WHAT YOU HAVE TO DO:
Please copy exactly the line containing "Viewport: 896px width, 1357px" and every line after it, through the last line of the records below, leaving out all pictures.

GIVEN RECORDS:

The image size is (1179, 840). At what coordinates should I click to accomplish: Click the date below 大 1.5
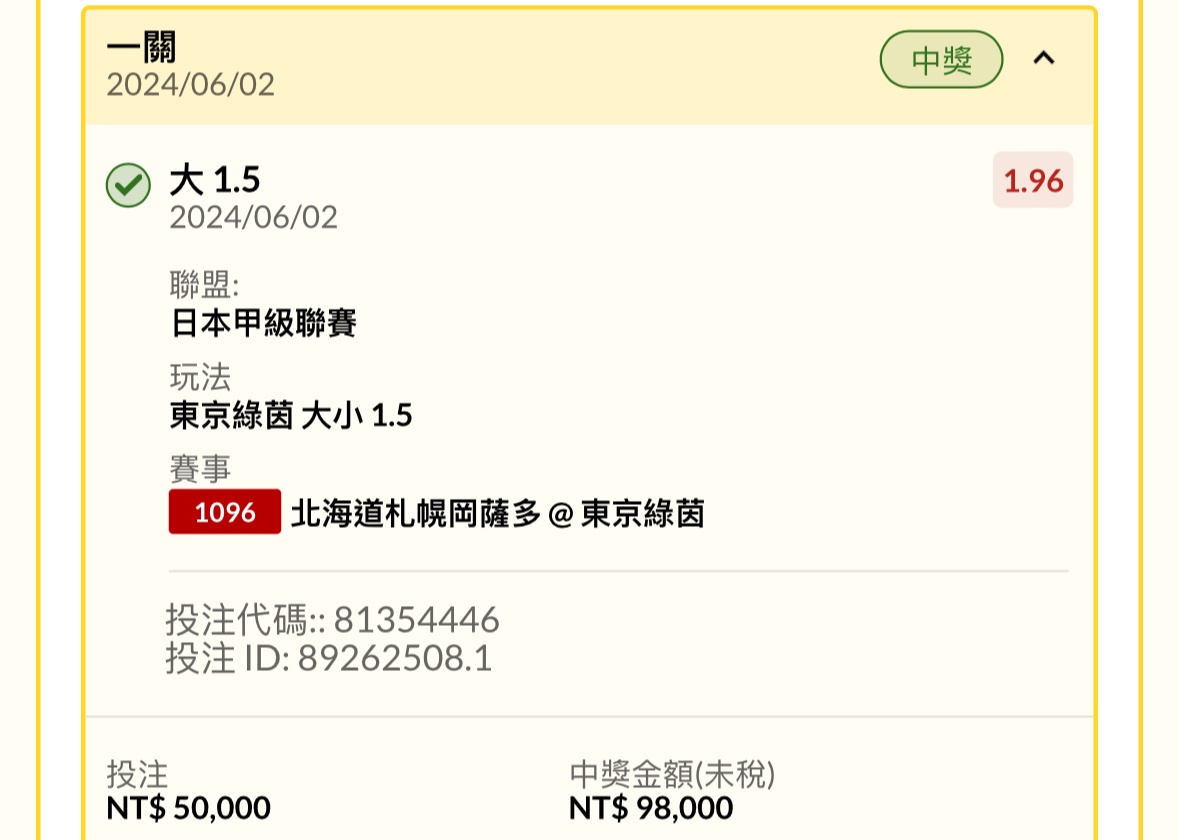pos(253,217)
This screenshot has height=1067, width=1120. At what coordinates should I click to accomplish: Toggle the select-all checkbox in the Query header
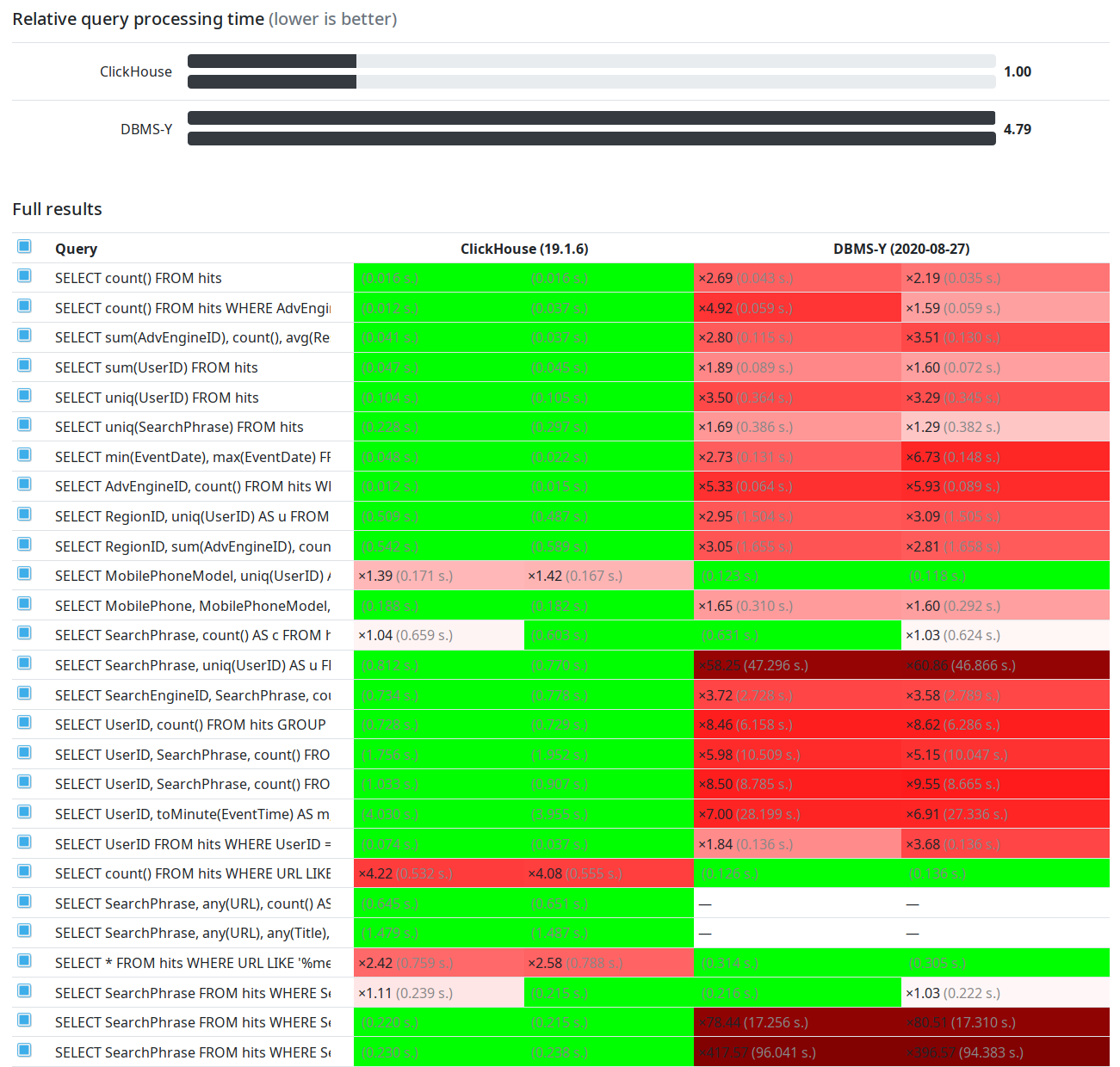pyautogui.click(x=24, y=247)
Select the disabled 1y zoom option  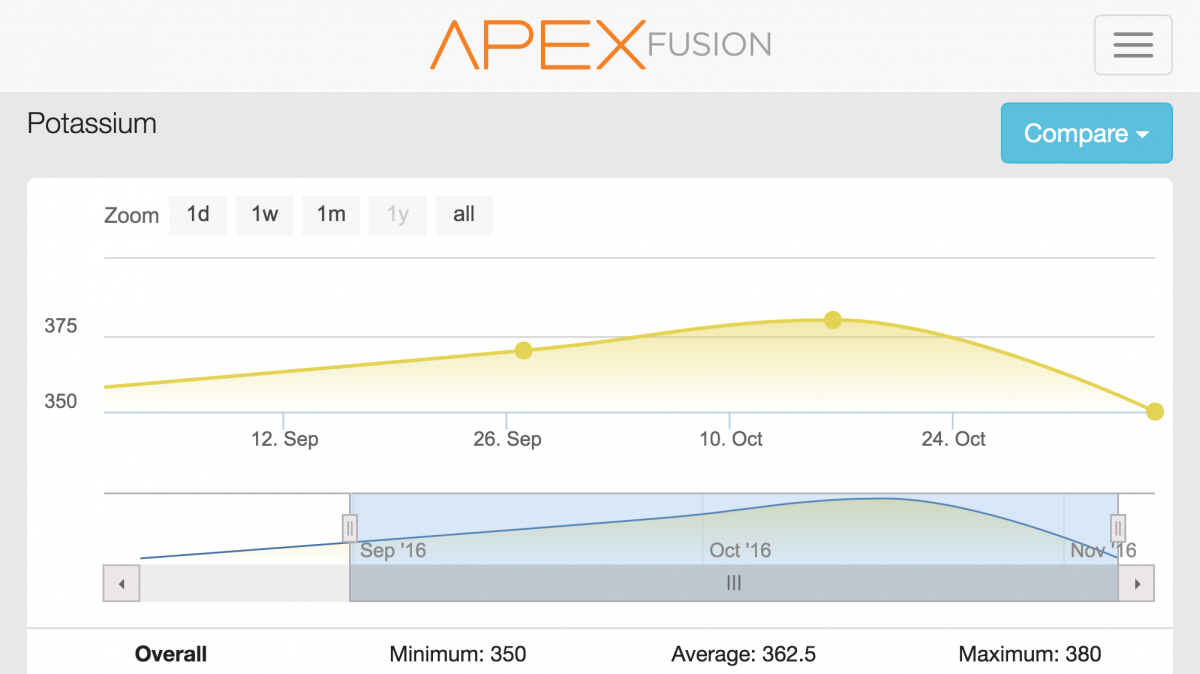click(x=398, y=215)
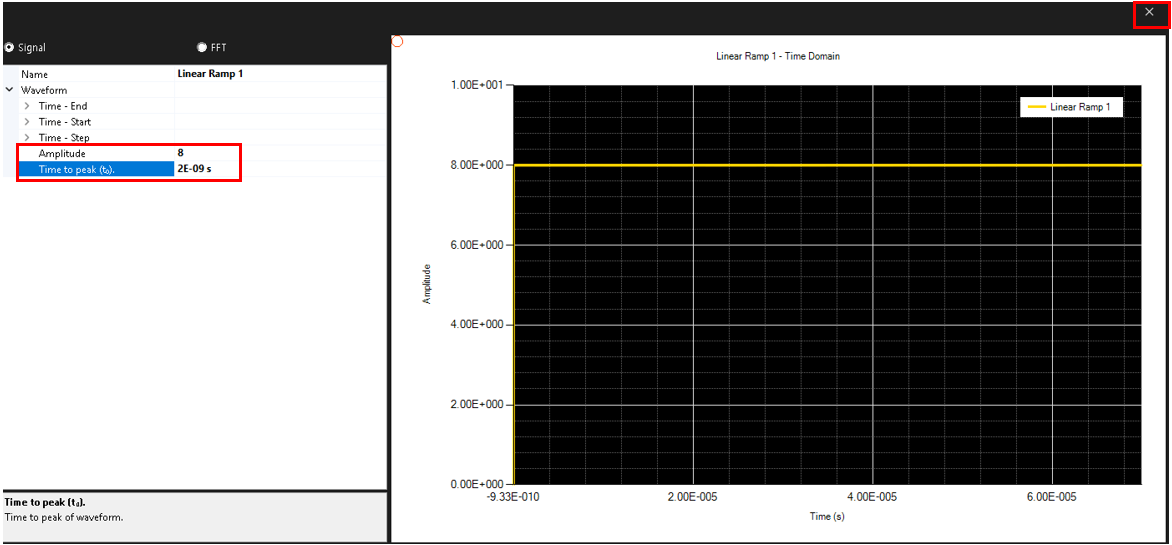
Task: Click the chart title Linear Ramp 1 - Time Domain
Action: point(778,56)
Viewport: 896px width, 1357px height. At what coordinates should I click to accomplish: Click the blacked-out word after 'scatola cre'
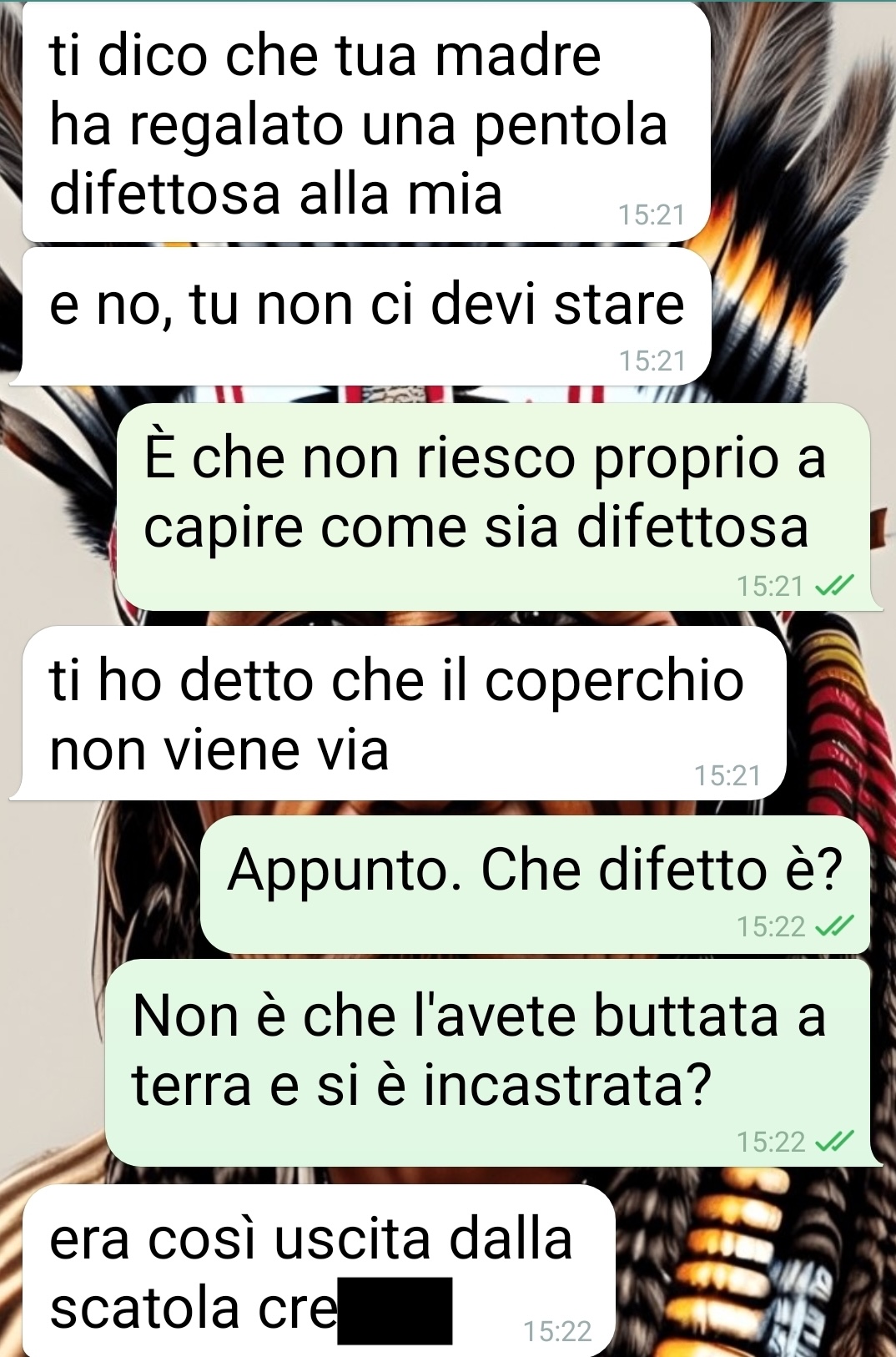395,1310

RESPONSE AREA:
Viewport: 896px width, 1357px height. At what coordinates should I click to accomplish: Click the blacked-out word after 'scatola cre'
395,1310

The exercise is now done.